Suppose that a planet's axis is at right angles to the orbital plane. Then there are no seasonal variations at all, but everywhere except the poles there is a day/night cycle, with equal amounts of day and night. Now tilt the axis a little: seasonal variations appear, and the days are longer in summer and shorter in winter. Suppose that the axis tilts 90°, so that at some instant the north pole, say, points directly at the sun. Half a year later, the south pole points at the Sun. At either pole, there is a 'day' of half a year followed by a 'night' of half a year. The seasons coincide with the day/night cycle. Regions of the planet bake in high heat for half a year, then freeze for the other half. Although life can survive in such circumstances, it may be harder for it to get going in the first place, and it may be more vulnerable to extremes of climate, vulcanism, or meterorite impacts.

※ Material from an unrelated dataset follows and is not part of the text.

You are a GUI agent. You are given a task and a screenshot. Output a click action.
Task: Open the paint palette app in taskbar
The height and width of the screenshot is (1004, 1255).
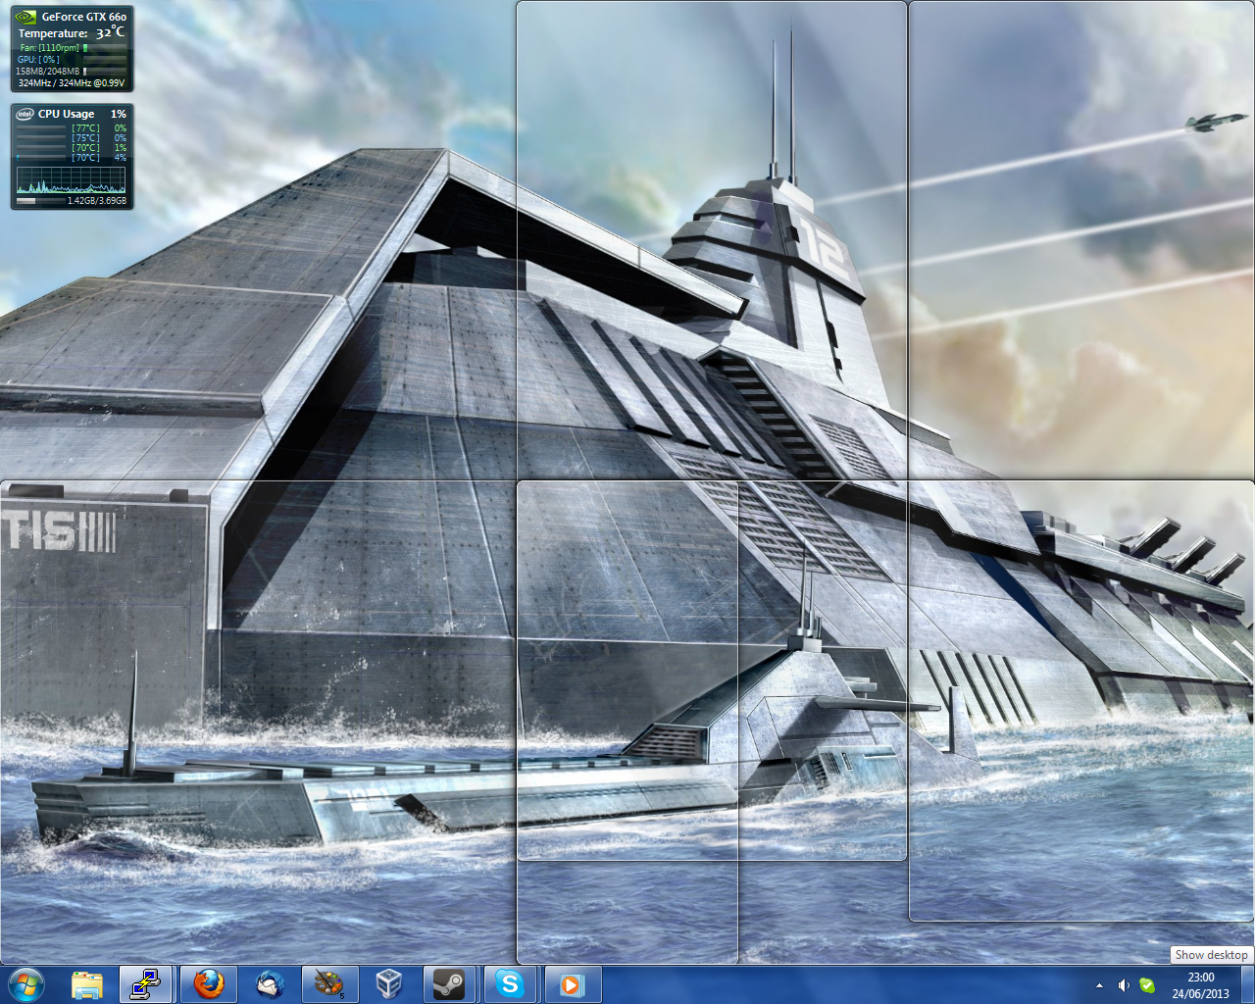pos(328,984)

The Earth's axis can change its angle of tilt over very long periods of time, much longer than the 26,000 year cycle of precession, but even over hundreds of millions of years the angle doesn't change much. Why? Because, as Laskar discovered when he did the calculations, the Moon helps keep the Earth's axis steady. So it is at least conceivable that life on Earth owes quite a lot to the calming influence of its sister world, however much it may madden us individually.
A third influence of the Moon was discovered in 1998: a clear association between tides and the rate of growth of trees. Ernst Ziircher and Maria-Giulia Cantiani measured the diameters of young spruce trees grown in containers in the dark. Over periods of several days the diameters changed in step with the tides. The scientists interpret this as an effect of the Moon's gravity on the transport of water within the tree. It can't be variations in moonlight, which would perhaps affect photosynthesis, because the trees were grown in darkness. But the effect may be similar to one that occurs with creatures that live on the seashore. Because they evolved to live there, they have to respond to the tides, and evolution sometimes achieves this by creating an internal dynamic that runs in step with the tides. If you remove the creatures to the laboratory, this internal dynamic makes them continue to 'follow' the tides.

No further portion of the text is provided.